In bizarrely unintrospective irony, Garbarino declares: “It truly is a vicious cycle… Kids routinely overestimate the proportion of their peers who are taking drugs, drinking, and smoking… The same may be true as the vicious cycle of gun imagery for girls increases, with the mass media amplifying reality and reality amplifying mass media imagery” and “destructive behaviors” (page 182). Then, wouldn’t his own relentlessly publicized, amplified imagery of girls as more violent spread through the news media as a fact risk amplifying girls’ gun violence even more than fictional media would?

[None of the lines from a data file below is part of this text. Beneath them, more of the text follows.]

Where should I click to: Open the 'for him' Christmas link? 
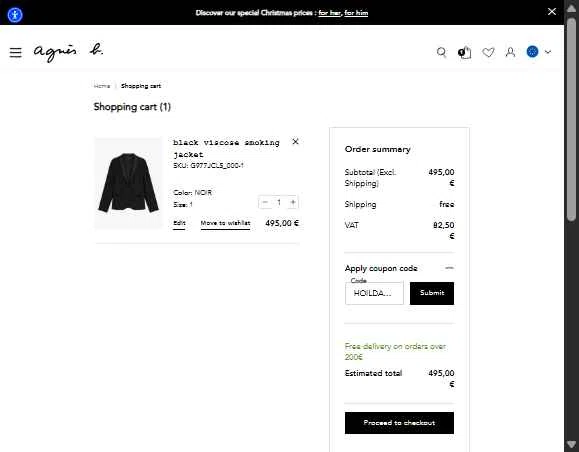356,13
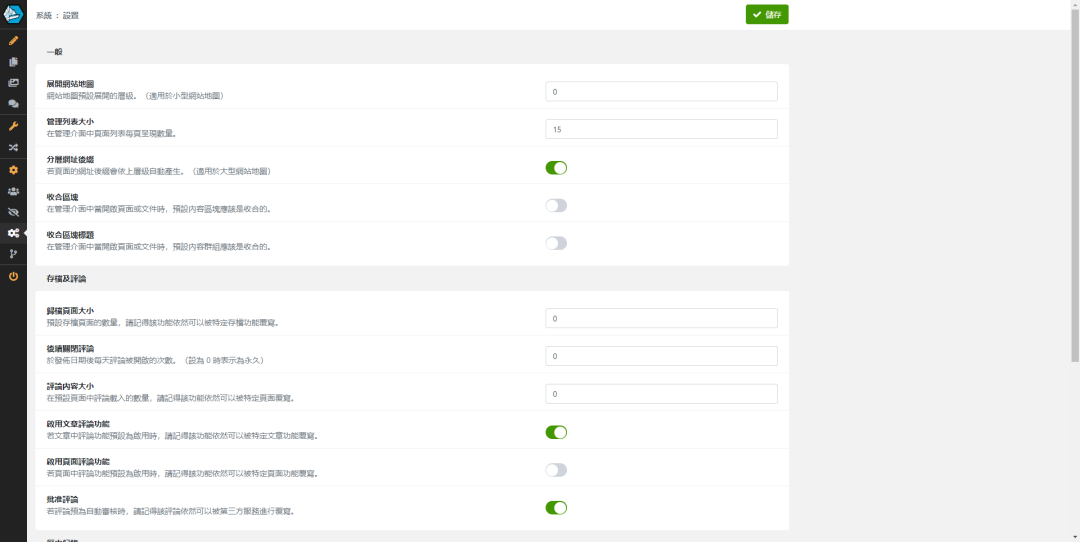
Task: Open the users group sidebar icon
Action: (13, 191)
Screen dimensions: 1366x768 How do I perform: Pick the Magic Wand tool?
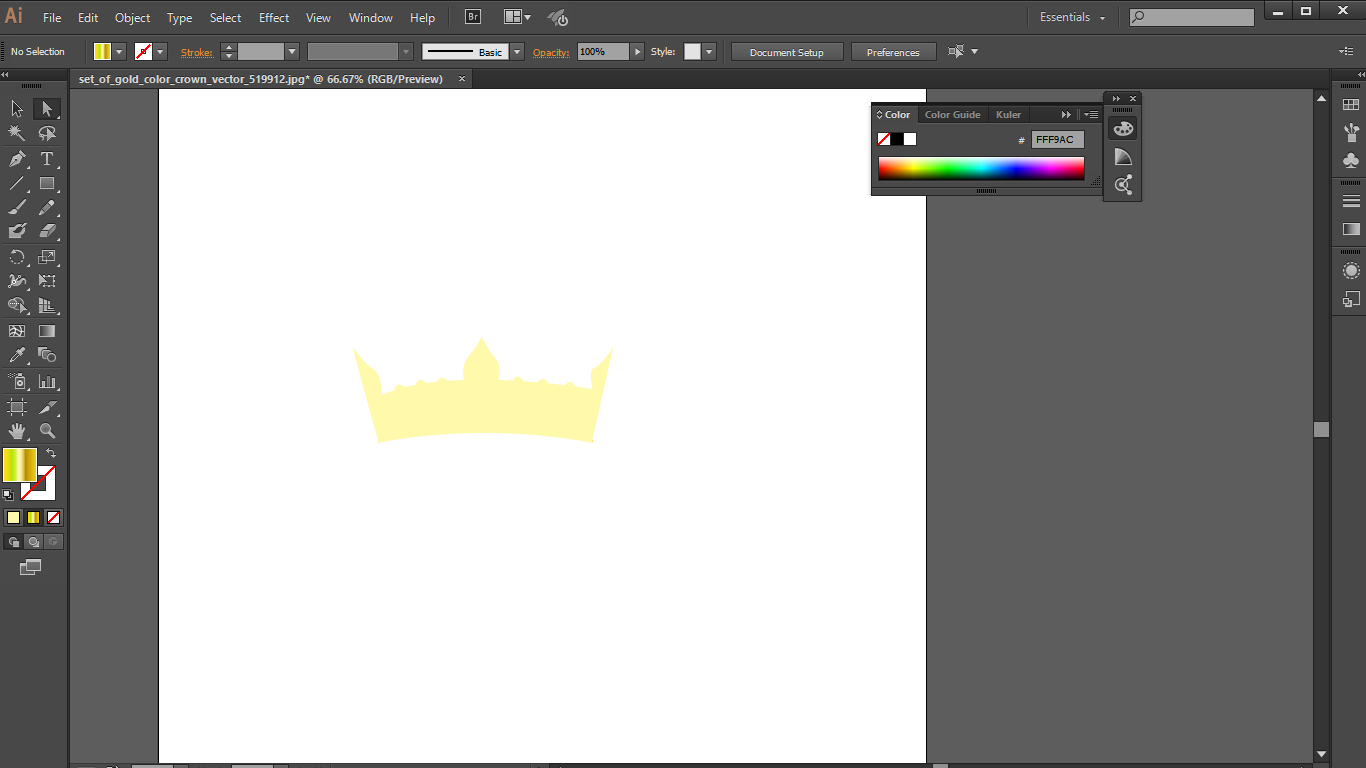point(16,133)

Of course, girls’ gun violence is not rising. No source indicates that! It’s deeply disturbing that Garbarino can’t get even the simplest, most obvious trends right. And, if American youth, who Garbarino charges are “infused with an ever more nasty and vicious pop culture” (page 31), actually became less violent and criminal, wouldn’t that mean pop culture has been a positive influence?

Garbarino’s book is indeed “shocking” and “scary”–not about girls, but about how an author acclaimed as a “violence expert” not only gets everything wrong but doesn’t even seem to have the vaguest ballpark clue about elementary trends in or levels of violence. The girlphobes’ panicked books about supposedly meaner, more savage girls, have generated crazed media coverage hyping girls’ misdemeanor scuffles as apocalyptic terror without mentioning the crucial contexts of (a) crime by their parents, (b) the eras in which girls’ violence increased and fell, (c) the fact that girls’ rates of most violence are at four-decade lows, (d) law changes affecting violence arrests, (e) socioeconomics, and (f) violent families. That is, they leave out every important issue.

Like the “alpha girls” deplored in popular books (Rachel Simmons’ Odd Girl Out, or Dellasegga and Nixon’s Girl Wars), authors and commentators popularize themselves by incessantly disparaging young people with cruel stereotypes miscast as “scientific findings,” mean gossip couched in phony statistics and assertions, and smug glossing over of their own deficiencies. That Prothrow-Stith, Spivak, Garbarino, and others still get away with floating this junk in 2006, when powerful evidence contradicting her inflammatory claims abounds, should trigger real alarms. If this isn’t “social toxicity,” I don’t know what is.